TO BE DONE:
Copy the entries below verbatim, from the line containing "You are a computer-use agent. Screen" through the line containing "pos(2071,166)", including both of those lines.

DATA FOR THIS EXERCISE:
· · · · · · ·
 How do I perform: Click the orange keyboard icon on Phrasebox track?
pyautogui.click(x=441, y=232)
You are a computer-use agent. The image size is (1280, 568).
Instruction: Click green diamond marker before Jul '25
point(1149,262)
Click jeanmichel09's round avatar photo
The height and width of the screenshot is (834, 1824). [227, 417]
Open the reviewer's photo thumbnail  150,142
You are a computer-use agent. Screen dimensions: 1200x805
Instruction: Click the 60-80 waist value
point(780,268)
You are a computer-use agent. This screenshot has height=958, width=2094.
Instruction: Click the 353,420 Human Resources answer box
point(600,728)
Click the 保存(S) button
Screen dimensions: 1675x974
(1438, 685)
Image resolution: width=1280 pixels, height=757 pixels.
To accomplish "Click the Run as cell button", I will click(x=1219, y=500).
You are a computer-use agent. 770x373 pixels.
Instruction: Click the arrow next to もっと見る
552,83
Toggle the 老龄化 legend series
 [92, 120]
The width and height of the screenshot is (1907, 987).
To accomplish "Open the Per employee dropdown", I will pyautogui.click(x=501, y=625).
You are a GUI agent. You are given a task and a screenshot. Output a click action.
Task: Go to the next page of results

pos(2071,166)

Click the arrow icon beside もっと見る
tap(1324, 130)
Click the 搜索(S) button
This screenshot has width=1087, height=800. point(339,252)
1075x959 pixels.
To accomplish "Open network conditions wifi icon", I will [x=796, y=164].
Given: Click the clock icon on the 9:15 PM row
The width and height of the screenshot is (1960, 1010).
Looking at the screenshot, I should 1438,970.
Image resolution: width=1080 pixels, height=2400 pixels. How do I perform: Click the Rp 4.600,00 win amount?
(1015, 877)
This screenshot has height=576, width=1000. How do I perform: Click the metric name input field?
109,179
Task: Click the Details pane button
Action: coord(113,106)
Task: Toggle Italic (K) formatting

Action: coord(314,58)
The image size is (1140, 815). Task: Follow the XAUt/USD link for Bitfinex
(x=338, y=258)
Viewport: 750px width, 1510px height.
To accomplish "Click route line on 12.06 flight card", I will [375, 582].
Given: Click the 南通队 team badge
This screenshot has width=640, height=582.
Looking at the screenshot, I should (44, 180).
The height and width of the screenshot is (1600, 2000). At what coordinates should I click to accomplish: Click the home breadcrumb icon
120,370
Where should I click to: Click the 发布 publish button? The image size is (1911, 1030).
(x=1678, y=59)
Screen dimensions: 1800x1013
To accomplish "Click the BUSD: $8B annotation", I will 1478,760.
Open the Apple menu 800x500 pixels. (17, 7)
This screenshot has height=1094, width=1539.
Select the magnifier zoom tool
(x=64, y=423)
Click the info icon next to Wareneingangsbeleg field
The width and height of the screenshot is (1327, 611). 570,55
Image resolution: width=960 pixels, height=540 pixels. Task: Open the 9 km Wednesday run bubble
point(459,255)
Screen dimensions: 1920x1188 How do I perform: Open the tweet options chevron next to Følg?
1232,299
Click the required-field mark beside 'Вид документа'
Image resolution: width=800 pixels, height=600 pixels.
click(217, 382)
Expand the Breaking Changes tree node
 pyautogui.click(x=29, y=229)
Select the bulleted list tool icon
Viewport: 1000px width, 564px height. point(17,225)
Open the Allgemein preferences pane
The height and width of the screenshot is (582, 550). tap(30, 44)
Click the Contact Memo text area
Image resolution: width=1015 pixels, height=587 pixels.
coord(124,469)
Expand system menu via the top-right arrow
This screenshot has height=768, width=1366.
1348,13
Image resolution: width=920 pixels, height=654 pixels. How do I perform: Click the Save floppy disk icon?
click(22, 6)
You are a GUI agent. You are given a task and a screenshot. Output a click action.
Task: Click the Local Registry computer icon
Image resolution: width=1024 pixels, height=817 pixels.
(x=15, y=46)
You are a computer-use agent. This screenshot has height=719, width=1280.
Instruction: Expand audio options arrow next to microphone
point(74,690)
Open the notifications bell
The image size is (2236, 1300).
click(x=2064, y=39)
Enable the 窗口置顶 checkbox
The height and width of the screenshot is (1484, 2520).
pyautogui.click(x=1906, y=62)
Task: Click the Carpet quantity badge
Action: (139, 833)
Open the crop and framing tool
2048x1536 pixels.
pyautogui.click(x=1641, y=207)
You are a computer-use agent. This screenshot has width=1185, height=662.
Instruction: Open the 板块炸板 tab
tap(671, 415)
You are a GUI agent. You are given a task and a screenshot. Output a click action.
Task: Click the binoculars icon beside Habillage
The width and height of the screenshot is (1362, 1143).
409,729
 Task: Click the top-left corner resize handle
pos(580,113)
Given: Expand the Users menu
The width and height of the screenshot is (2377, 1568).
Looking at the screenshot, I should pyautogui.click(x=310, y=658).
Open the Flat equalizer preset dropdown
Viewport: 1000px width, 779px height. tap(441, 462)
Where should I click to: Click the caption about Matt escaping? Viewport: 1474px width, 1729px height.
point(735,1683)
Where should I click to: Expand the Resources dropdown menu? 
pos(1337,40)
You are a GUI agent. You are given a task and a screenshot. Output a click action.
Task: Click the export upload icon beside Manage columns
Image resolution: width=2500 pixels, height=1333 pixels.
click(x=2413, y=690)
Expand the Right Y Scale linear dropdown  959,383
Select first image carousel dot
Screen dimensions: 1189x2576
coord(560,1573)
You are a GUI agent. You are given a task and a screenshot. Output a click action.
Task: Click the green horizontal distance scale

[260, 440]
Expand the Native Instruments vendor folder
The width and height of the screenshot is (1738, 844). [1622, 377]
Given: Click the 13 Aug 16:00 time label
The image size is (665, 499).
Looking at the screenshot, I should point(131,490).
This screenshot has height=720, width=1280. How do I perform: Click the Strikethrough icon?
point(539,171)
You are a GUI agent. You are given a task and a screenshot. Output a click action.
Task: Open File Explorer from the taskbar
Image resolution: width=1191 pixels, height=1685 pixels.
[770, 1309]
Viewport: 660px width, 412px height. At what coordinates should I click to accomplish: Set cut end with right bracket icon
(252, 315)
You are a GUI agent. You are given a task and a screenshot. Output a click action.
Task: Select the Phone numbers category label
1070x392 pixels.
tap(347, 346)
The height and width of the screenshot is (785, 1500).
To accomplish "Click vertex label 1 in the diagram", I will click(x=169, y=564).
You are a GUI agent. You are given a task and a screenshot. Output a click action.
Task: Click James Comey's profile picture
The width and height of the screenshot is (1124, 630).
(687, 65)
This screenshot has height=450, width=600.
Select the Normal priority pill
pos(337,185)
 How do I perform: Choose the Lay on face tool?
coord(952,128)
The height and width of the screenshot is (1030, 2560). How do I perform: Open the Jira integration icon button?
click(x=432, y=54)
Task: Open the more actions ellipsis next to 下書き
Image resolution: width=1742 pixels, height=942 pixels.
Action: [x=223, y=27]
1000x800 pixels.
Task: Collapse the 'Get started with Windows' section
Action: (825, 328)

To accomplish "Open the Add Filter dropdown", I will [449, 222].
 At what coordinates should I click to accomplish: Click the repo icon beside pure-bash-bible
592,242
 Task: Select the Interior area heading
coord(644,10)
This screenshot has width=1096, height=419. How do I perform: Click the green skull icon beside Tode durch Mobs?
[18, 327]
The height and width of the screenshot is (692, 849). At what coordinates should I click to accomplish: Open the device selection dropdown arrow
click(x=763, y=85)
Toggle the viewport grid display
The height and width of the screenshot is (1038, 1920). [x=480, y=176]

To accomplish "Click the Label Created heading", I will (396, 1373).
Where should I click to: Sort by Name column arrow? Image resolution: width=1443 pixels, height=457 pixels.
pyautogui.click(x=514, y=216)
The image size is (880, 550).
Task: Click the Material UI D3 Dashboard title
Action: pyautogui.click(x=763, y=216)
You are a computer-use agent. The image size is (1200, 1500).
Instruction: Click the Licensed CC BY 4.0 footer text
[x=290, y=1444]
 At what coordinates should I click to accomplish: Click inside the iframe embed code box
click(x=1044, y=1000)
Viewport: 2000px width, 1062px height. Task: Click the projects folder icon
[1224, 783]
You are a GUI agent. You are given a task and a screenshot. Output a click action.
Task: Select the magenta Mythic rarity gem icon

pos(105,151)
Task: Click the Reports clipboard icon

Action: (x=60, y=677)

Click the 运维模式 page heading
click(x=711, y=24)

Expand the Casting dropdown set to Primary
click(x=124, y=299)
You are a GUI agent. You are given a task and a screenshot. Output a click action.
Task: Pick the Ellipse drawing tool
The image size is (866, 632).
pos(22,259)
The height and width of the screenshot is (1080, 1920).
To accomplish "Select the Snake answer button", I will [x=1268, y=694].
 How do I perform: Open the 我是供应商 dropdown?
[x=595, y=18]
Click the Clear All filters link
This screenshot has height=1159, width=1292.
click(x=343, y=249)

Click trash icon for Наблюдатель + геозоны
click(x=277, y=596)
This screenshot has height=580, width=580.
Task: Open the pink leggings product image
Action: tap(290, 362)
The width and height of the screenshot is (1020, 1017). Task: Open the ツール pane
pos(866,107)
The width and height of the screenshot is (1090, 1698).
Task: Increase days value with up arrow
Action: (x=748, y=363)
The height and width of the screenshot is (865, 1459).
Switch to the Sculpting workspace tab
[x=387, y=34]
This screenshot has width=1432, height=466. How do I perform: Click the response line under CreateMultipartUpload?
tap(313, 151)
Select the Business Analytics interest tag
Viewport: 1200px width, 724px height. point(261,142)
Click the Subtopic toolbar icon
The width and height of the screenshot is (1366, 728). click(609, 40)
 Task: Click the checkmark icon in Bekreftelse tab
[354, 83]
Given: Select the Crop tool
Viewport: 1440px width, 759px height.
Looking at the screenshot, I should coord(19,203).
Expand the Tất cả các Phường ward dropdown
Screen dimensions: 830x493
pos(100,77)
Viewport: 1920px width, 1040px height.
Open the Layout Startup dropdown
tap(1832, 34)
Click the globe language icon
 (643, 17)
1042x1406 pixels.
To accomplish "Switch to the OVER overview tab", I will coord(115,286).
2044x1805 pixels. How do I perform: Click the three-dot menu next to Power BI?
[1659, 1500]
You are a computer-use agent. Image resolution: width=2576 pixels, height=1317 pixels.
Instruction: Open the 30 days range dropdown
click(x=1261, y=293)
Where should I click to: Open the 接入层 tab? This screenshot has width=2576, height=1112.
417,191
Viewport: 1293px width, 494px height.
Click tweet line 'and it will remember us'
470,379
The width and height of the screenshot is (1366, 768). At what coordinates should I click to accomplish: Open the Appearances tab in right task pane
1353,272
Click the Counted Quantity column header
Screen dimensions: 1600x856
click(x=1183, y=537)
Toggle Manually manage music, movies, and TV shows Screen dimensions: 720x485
· · · · · · ·
CORRECT OUTPUT:
You are a computer-use agent. Screen dimensions: 1200x805
Instruction: Click the 60-80 waist value
point(780,268)
You are a computer-use agent. This screenshot has height=958, width=2094.
Instruction: Click the 353,420 Human Resources answer box
point(600,728)
Click the 保存(S) button
Screen dimensions: 1675x974
(1438, 685)
Image resolution: width=1280 pixels, height=757 pixels.
To accomplish "Click the Run as cell button", I will click(x=1219, y=500).
You are a computer-use agent. 770x373 pixels.
Instruction: Click the arrow next to もっと見る
552,83
Toggle the 老龄化 legend series
 [92, 120]
The width and height of the screenshot is (1907, 987).
To accomplish "Open the Per employee dropdown", I will pyautogui.click(x=501, y=625).
You are a GUI agent. You are given a task and a screenshot. Output a click action.
Task: Go to the next page of results

pos(2071,166)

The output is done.